(Collected data)
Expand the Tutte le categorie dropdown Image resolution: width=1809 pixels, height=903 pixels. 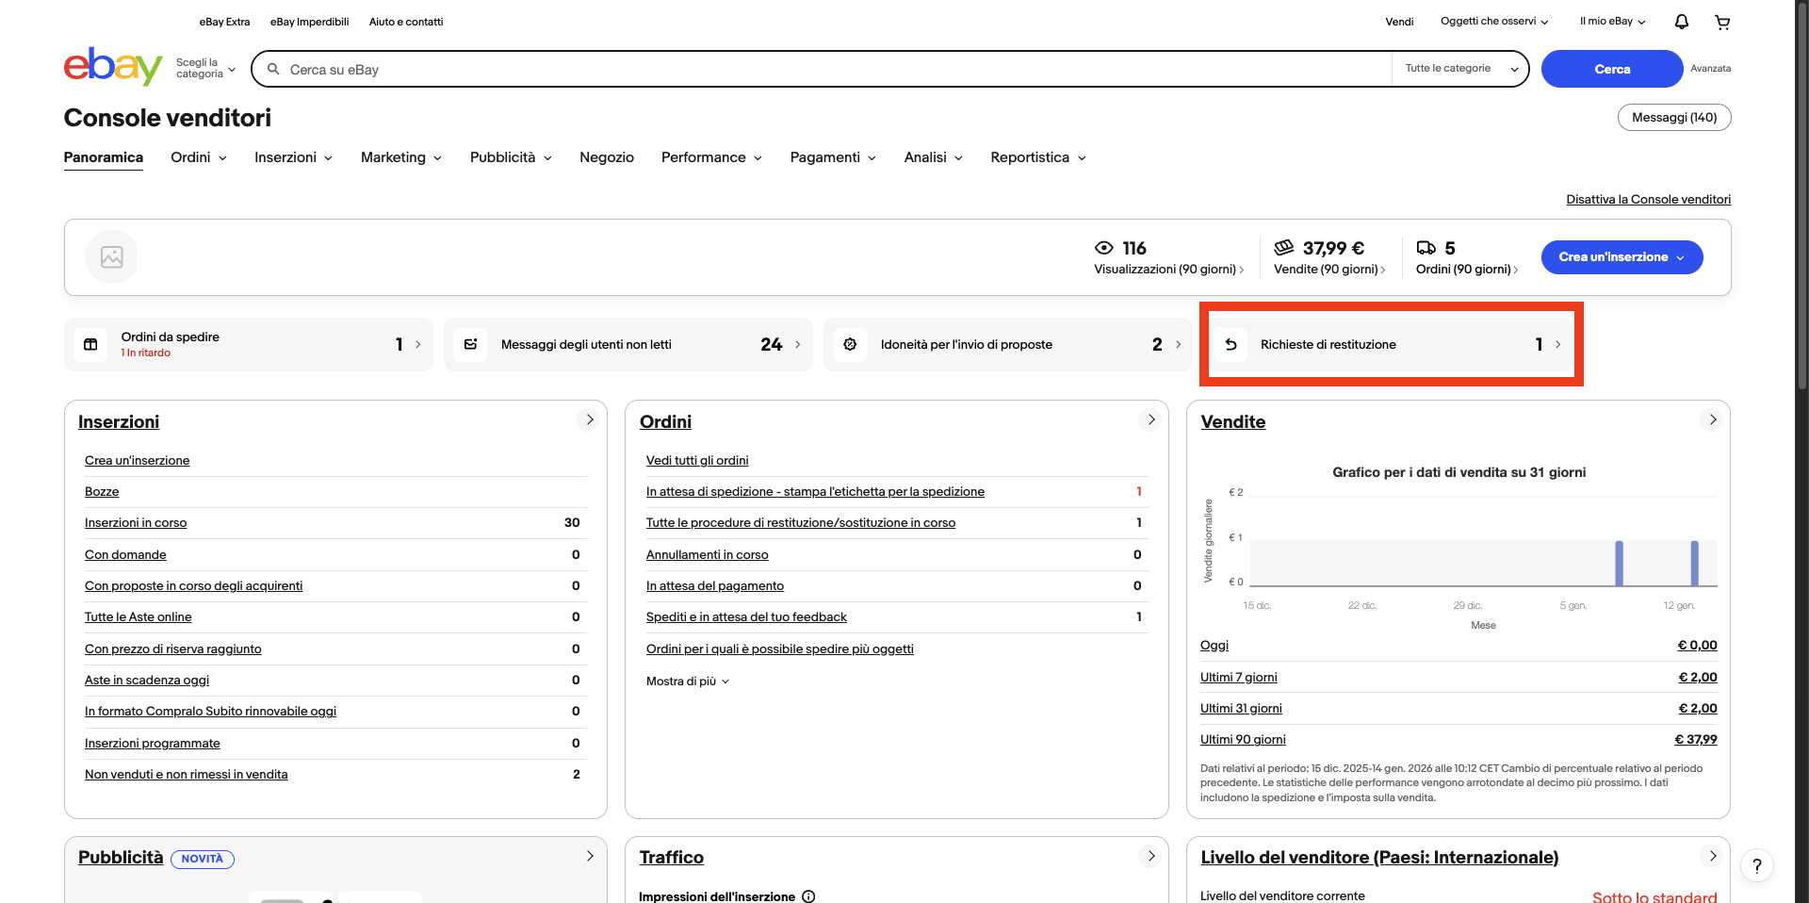1460,69
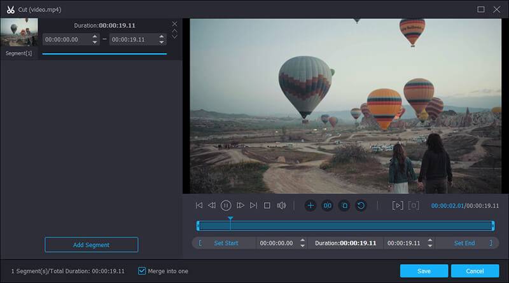Click the playhead marker on the timeline
This screenshot has width=509, height=283.
[230, 219]
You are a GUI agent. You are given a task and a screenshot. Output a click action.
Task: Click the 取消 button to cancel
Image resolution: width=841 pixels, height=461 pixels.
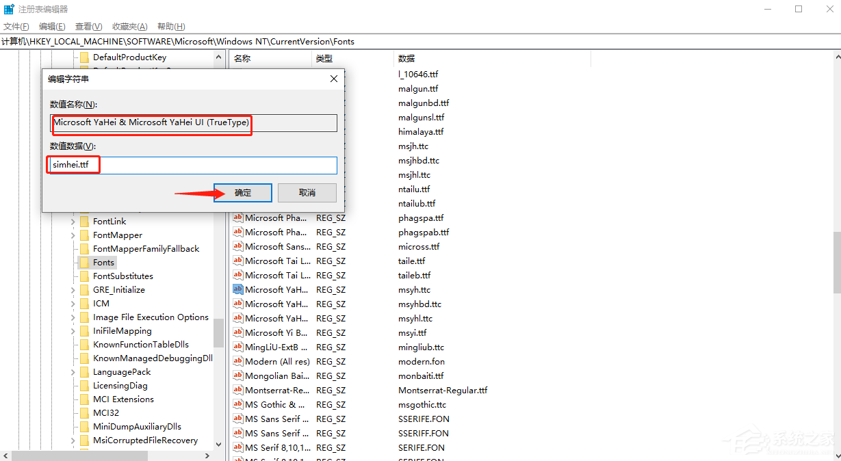click(307, 192)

PROBLEM TO SOLVE:
Word for word, repeat only the lines from the line containing "Image resolution: width=841" through the end of the data, without any pictures.

SOLUTION TO THIS EXERCISE:
Image resolution: width=841 pixels, height=461 pixels.
click(307, 192)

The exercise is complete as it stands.